Biden’s announcement would require staff within Medicare and Medicaid-funded facilities, like nursing homes to require staff to roll up their sleeve for the vaccine. According to the Centers for Medicare and Medicaid Services (CMS), only 50% of nursing home staff in Missouri is vaccinated, the third-lowest in the country behind Florida and Louisiana.
“The response I’m getting shows that the mandate rather than encouraging people to get vaccinated, has almost created more resistance,” Strong said.
St. Louis Democratic Rep. Peter Merideth said Missourians should want safety measures in place for people taking care of the most vulnerable.
“I’m just frustrated because it seems like a commonsense thing that if you’re working in one of these places where you have such a high risk of people dying, we should be expecting people to be vaccinated from this,” Merideth said.
He said long-term care facility staff needs to be paid more in order to help with the shortage.
“It feels like we are focusing on the wrong thing and ultimately, it’s a conversation that could end up leaving people less safe,” Merideth said.
“We don’t pay them enough to respect the work they do and so we are adding another requirement on them that might be the straw that broke the camel’s back, but the tough job that they’ve had for the last two years for the little pay undoubtedly is a bigger factor in the staffing crisis.”

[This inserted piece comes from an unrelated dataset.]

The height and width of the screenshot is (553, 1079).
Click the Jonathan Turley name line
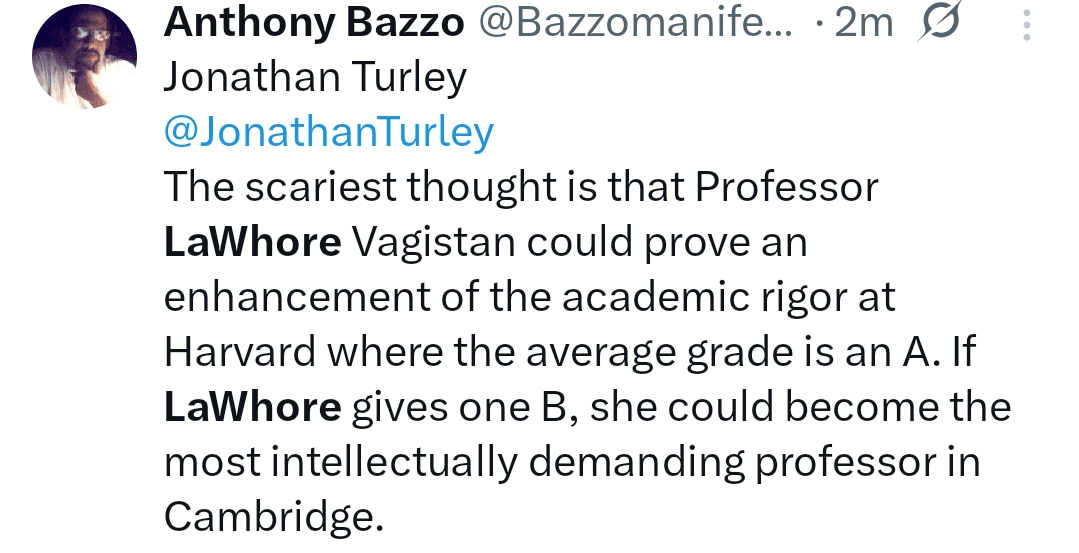tap(315, 78)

Merideth compared the staffing shortage in long-term care facilities to restaurants and other small businesses across the state.
“I don’t hear us talking about getting rid of safety requirements on them,” Merideth said.
Strong said 85% of residents in long-term care facilities across the state are vaccinated which has reduced breakouts at facilities. During the pandemic, she said nearly every state suffered a breakout. According to CMS, there were more than 3,700 COVID deaths in long-term care facilities.
An official with Missouri’s Medicaid program said they have not been in communication with the federal government about when the mandate would go into effect or if the state could apply for a waiver.